Deepak Chopra: My name is Deepak Chopra.

 

Question: Where were you from and how did that shape you?

 

Deepak Chopra: I was born in New Delhi, India.

I think where you’re born brings a history with it – a cultural history, a mythical history, an ancestral history, a religious context – and certainly influences your perception of the world and how you interpret everyday reality.

It shapes my reality, where I was born, in two ways. One, I was burdened by the culture I was born in. And secondly, it gave me a context with which to actually see with wise eyes as well. So culture is both a burden as well as an opportunity for us to look at the world through eyes of wisdom.

 

Question: Who influenced you when you were young?

 

Deepak Chopra: As a young person I was influenced by my parents – mostly by my mother, who was a great story teller.

I was also influenced by the political environment of our country that has just gained freedom from British colonialism. And the seminal figures in that environment were Mahatma Gandhi, who had been assassinated shortly after I was born, but nevertheless dominated the collective psyche of the country. And of course there were other statesmen who were very much part of the culture we knew as well as looked upon by society as leaders, and mentors, and people that inspires us to have a vision for idealism.

 

Question: What sparked your interest in the Bhagavad Gita?

 

Deepak Chopra: I heard about Bhagavad Gita very early in my childhood, from the age of five onwards. It was one of the earliest things I started to read when I started to read. And it was very much a part of my consciousness.

In the beginning, I saw the “Bhagavad Gita” as a text that was very classical, much like the “Iliad” and the “Odyssey” – a mythical saga that showed the eternal conflict between good and evil.

But much later, as I grew up, I realized that it was much more than that. It was an examination of consciousness and the desire of human beings and the quest that we have as human beings to understand ourselves; that it was a map, you might say, for exploring the territory that leads us to find out things about ourselves.

Who are we?
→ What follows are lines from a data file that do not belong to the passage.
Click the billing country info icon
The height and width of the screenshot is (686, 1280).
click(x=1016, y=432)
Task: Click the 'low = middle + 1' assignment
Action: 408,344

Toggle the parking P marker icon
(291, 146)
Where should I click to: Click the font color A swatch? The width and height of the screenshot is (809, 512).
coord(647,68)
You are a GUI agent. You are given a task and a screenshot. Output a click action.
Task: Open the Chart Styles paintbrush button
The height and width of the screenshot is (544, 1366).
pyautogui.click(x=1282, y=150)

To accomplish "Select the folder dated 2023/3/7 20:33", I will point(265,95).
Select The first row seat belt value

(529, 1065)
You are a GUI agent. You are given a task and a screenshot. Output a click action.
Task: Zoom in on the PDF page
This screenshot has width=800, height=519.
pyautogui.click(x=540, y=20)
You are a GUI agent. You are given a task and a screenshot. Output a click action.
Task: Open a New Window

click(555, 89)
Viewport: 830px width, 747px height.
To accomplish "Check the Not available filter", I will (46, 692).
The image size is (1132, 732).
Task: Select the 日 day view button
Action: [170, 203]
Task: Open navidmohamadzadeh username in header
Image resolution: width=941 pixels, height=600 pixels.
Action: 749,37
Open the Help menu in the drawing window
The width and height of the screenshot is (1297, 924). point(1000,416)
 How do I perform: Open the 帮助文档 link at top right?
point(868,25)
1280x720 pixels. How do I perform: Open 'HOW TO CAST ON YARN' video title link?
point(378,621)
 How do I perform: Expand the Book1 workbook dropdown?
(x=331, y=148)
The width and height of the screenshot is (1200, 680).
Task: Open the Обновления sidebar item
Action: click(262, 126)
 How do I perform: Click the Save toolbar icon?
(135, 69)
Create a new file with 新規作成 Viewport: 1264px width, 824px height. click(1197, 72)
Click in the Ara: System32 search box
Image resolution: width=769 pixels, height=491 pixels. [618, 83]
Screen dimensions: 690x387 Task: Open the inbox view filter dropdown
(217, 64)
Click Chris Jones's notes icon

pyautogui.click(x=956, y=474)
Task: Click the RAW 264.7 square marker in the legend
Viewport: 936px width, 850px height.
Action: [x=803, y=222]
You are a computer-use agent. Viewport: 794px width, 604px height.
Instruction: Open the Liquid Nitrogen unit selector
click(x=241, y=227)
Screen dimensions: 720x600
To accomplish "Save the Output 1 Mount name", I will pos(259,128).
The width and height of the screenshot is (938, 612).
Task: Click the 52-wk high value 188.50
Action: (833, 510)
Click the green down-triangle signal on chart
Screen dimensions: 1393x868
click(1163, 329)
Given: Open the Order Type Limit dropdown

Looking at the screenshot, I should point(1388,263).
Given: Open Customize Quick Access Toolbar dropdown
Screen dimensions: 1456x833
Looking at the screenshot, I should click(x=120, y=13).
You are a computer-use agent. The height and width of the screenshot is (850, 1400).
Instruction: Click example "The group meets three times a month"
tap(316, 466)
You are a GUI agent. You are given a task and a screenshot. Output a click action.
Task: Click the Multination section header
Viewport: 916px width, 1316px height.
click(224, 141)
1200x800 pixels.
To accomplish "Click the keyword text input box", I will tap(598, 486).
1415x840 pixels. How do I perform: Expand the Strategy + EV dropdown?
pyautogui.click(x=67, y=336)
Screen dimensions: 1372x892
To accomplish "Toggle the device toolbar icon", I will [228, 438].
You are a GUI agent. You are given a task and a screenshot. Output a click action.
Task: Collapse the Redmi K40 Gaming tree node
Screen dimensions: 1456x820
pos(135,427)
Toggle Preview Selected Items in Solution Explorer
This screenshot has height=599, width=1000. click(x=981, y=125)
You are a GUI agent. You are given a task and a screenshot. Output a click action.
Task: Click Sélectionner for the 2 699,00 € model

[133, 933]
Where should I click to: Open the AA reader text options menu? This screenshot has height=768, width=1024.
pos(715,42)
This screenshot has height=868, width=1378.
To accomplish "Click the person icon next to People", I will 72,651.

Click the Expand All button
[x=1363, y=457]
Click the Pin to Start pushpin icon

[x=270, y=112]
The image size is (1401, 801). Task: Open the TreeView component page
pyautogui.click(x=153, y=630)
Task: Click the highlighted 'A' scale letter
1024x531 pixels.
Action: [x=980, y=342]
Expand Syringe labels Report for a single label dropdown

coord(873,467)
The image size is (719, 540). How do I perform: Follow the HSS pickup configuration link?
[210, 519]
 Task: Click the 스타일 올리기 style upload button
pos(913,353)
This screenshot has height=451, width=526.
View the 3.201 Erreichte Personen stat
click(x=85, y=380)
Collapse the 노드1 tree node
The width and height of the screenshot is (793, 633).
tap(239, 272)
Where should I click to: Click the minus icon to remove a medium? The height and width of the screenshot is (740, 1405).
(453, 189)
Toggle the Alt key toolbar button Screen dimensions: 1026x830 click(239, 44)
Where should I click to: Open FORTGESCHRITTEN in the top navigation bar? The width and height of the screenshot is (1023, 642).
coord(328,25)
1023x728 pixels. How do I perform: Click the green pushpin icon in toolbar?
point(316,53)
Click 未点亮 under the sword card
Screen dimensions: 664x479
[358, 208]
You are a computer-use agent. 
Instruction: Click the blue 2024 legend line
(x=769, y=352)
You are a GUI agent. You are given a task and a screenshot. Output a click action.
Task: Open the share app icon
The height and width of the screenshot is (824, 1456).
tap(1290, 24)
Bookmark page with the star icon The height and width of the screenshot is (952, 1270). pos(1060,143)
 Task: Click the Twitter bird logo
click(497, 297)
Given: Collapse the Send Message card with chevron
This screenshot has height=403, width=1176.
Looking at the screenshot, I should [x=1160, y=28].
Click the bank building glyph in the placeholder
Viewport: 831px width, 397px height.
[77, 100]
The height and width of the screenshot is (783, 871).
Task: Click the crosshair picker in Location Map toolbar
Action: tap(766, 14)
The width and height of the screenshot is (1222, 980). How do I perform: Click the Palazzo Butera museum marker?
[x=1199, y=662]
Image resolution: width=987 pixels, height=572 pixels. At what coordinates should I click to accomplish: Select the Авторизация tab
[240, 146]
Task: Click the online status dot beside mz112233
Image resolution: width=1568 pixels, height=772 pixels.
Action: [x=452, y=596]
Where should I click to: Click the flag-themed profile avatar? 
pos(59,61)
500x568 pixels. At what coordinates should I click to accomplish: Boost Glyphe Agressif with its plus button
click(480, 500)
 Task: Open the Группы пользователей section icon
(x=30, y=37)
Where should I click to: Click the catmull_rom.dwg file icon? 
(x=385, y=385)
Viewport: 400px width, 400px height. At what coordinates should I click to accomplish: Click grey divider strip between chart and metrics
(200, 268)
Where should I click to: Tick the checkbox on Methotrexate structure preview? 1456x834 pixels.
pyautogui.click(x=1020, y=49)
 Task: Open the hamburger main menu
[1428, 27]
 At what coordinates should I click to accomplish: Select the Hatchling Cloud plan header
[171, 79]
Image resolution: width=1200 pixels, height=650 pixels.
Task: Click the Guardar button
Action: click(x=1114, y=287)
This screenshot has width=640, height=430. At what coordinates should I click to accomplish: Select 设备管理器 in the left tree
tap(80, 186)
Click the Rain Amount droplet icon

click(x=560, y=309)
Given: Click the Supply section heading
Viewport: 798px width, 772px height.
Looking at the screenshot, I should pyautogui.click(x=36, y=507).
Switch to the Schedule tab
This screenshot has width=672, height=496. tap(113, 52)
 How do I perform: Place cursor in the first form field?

Where do we come from? What’s the meaning and purpose of our existence? Do we have a soul? What happens to us after we die? Does God exist? Does God, in fact, care about us? How then, we get in touch with that source that we call consciousness? Is the consciousness behind our thoughts also the consciousness responsible for all the intelligent activity of the universe?

The “Bhagavad Gita” is actually a very good text for yoga – the yoga of love, the yoga of action or karma, the yoga of understanding of intellect, and the yoga of reflection and meditation.

I think it’s a very important map for understanding the nature of consciousness.

 

Question: What is yoga?

 

Deepak Chopra: The word yoga is the same as the English word “yoke”. So in the New Testament when Jesus Christ says, “My yoke is easy and my burden is light,” my interpretation is that he’s referring to yoga. It means “union”--Union of the body, mind and the spirit as one continuum of consciousness.

 

Question: How is the Bhagavad Gita relevant to everyday life?

 

Deepak Chopra:I think the Bhagavad Gita is about both the forces of light and the forces of darkness that exist within our own self, within our own soul; that our deepest nature is one of ambiguity. We have evolutionary forces there – forces of creativity, and love, and compassion, and understanding. But we also have darkness inside us – the diabolical forces of separation, fear and delusion. And in most of our lives, there is a battle going on within ourselves between the sacred and the profane; between the evolutionary impulses and the destructive tendencies that we have; between creativity on the one hand and addictive behavior on the other hand; between the divine and the diabolical; between the light and the shadow; between the sacred and the profane.

So the Bhagavad Gita is an understanding of this battle that we have in our consciousness that ultimately is played out in the battlefield that we call our physical bodies and physical universe.

So by understanding the dynamics of these forces within our own consciousness, and by beginning to harmonize our impulses with the evolutionary impulse within us, we heal ourselves. And in doing so, we heal not only our physical bodies, but our world. Because the world that we find ourselves in is a projection of both our personal consciousness and our collective consciousness.

It’s very relevant to modern times when you see things like global warming, climate chaos, changing weather patterns, natural disasters like hurricane Katrina, extreme poverty, economic disparities, social injustice, war, and terrorism – these are the projection of a collective consciousness that’s in disarray. A very collective consciousness where there is a rift in the collective soul. A collective consciousness that is evolving, but is going through a lot of turbulence.